REQUESTS >>
- a) Check each statement against the April garden article and answer yes or no, quoting the words of the article that decide it. (i) The article says to prune back Azaleas and Magnolias this month. (ii) Many perennials will now die down completely for the winter. (iii) Removing seed stalks lets plants store energy in their roots for the next season.
- b) Carry on the April garden article from the point where it stops.

======== EXCERPT ========

Your Garden in April

Your Garden in April

A Season Change with Warm Days and Cool Nights

This is a good month in which to do some clearing, pruning and shaping of the shrubs and trees in your garden. With the rains, good maintenance and feeding, the growth in the summer months has been vigorous, and your shrubs and trees have put out a lot of new branches and leaves that now will need to be carried through the winter months. 

With the cold temperatures and perhaps irregular watering during the up-coming months; we can lighten this load a little with some judicious pruning of old and weak wood, cut away longer branches to re-shape the plants and round off and shape the topiaries.

camellia
magnolia 2

Old blooms going to seed should be cleaned of these seed stalks unless you want to harvest the seed. Without the seed production the plants can rather store the energy used up to produce this seed in their roots for the following season. Clean away the last of the summer annuals and re-compost the beds for the winter varieties. Do remember not to prune away the branches of the late winter and spring flowering shrubs such as Weigelias, Brunfelsia, Spirea varieties, Camelias, Azaleas and Magnolias amongst others. The flower buds of these varieties may have already been set on the branches and will wait for the Spring warmth to bloom.

There is now a whole spectrum of winter colour available to keep the dreariness of winter away from your home. Start your planting now for an early show of colour. Many of the perennials will now die down completely for the winter season. Mark these clumps so as not to cause any damage to the dormant plants during winter plantings.

======== RECORDS PROVIDED ========

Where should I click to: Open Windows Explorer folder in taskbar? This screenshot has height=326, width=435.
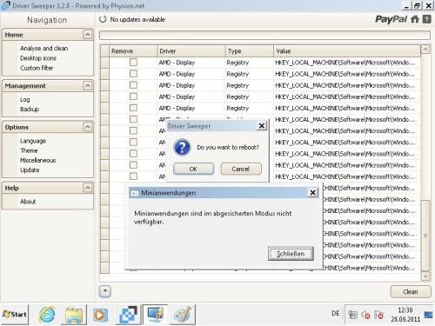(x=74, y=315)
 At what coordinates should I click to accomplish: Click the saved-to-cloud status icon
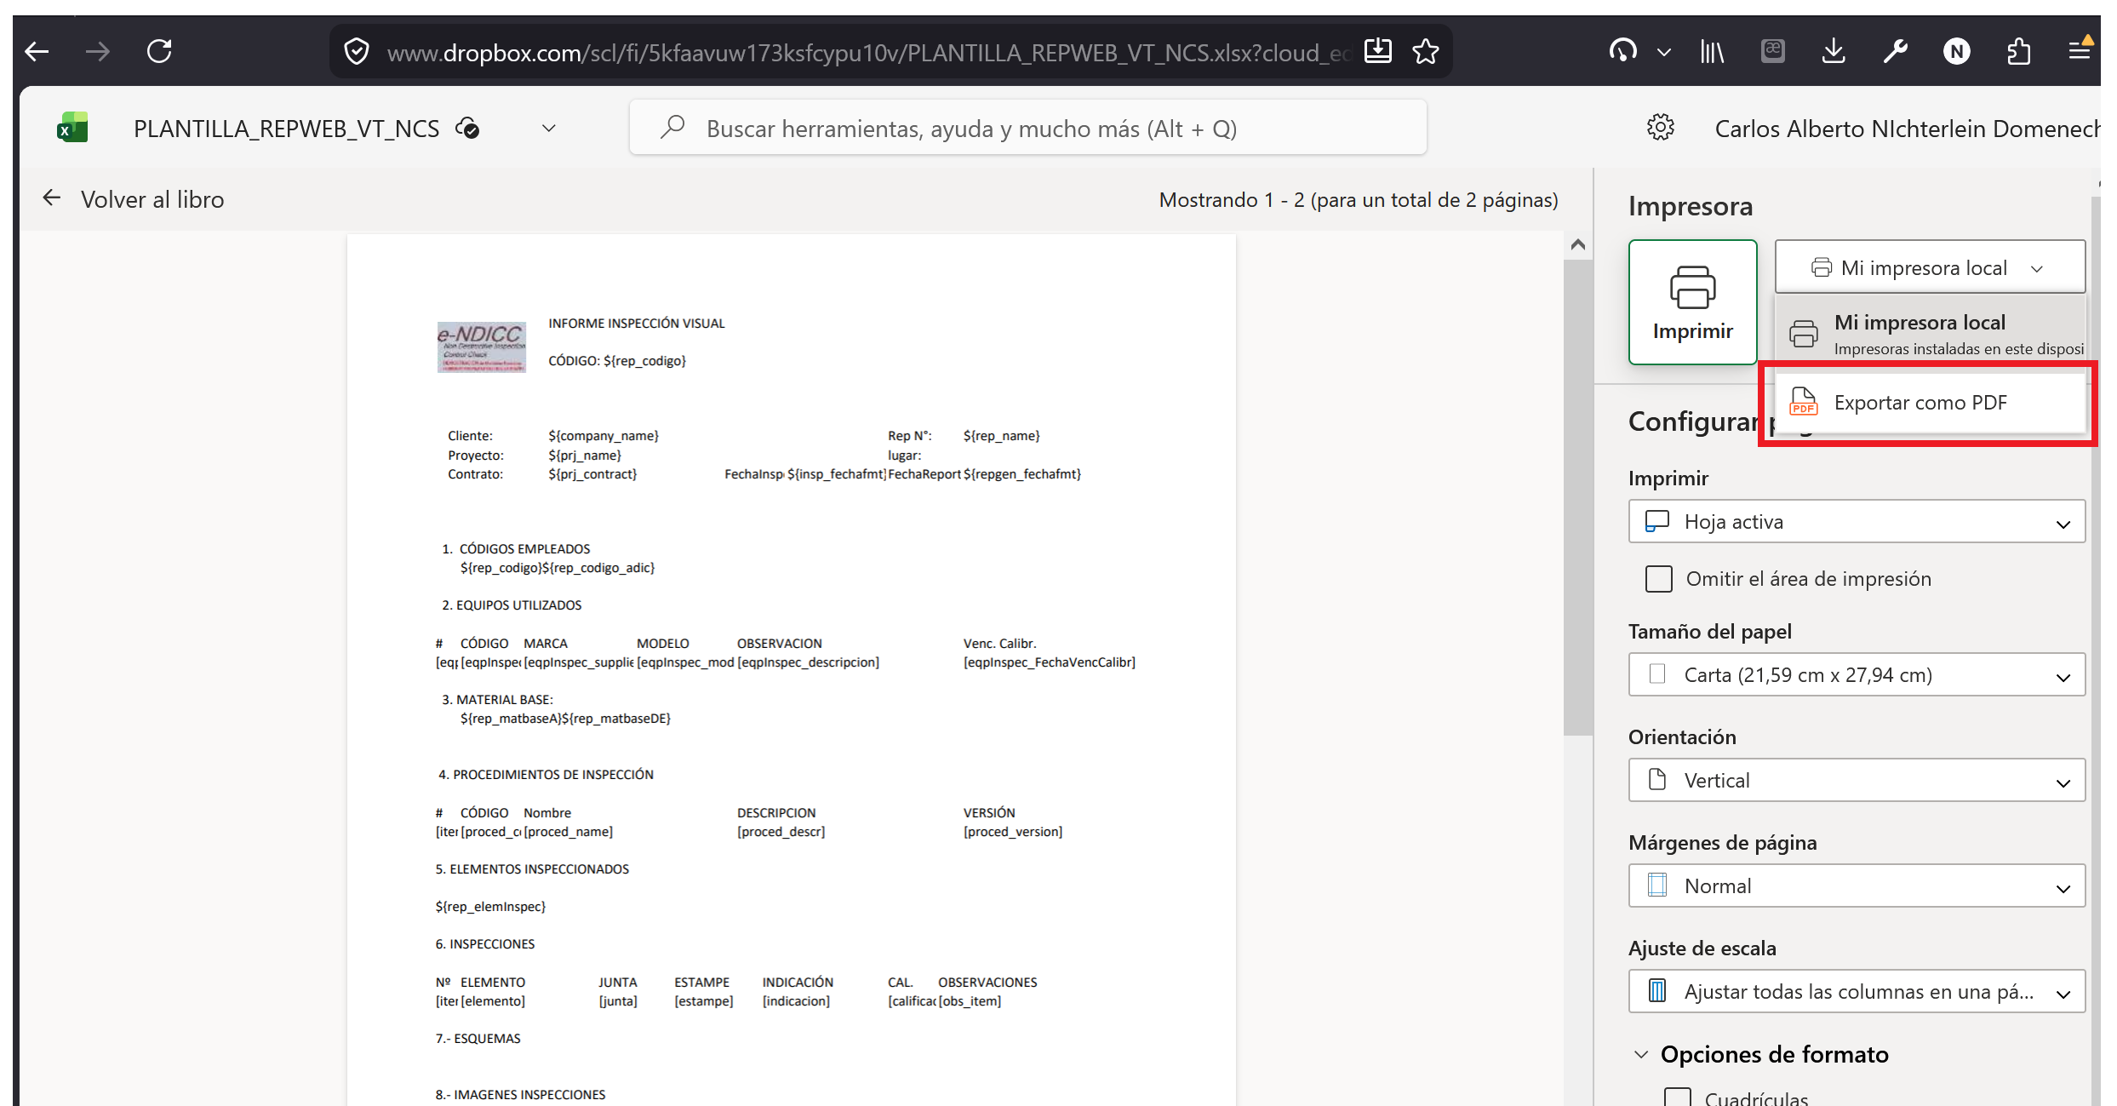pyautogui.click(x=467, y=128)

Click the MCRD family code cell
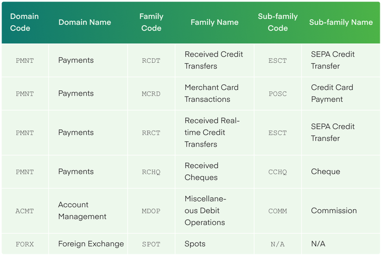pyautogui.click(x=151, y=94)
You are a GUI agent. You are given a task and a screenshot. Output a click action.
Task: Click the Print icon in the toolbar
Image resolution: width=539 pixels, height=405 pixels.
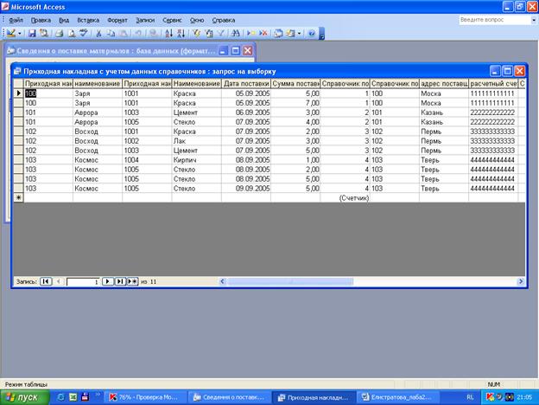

========

RESPONSES BY TASK >>
- a)
(i) No: "Do remember not to prune away the branches of the late winter and spring flowering shrubs such as Weigelias, Brunfelsia, Spirea varieties, Camelias, Azaleas and Magnolias amongst others."
(ii) Yes: "Many of the perennials will now die down completely for the winter season."
(iii) Yes: "Without the seed production the plants can rather store the energy used up to produce this seed in their roots for the following season."

- b)
The ground temperature is now cooler and if you have not already done so, get your winter and spring bulbs set. Make sure of a loose, rich and well-drained soil. Plant the varieties at the correct depth and in the correct areas as per the planting instructions. Water regularly making sure that the bulbs do not dry out while growing; this will cause the blooms to abort.

The vegetable area should not be left fallow over this season. If you are not planning a winter harvest, put in peas, beans or lucerne and once these are grown to maturity dig them back into the soil as ‘green-manure’. These plants contain a lot of Nitrogen for the summer season varieties.

Harvest any herbs that can be dried or made into pesto from the herb garden. Cold tender varieties such as basil and peppers can now be changed for hardier winter varieties or potted and moved to a protected patio or kitchen windowsill.

We are nearing the colder winter season, but this is no time to wind down in the garden. Keep up the planting, the maintenance and the odd cleaning and clipping tasks. With regular autumn visits to the garden, winter can consist of a productive and colourful landscape.

HAPPY GARDENING!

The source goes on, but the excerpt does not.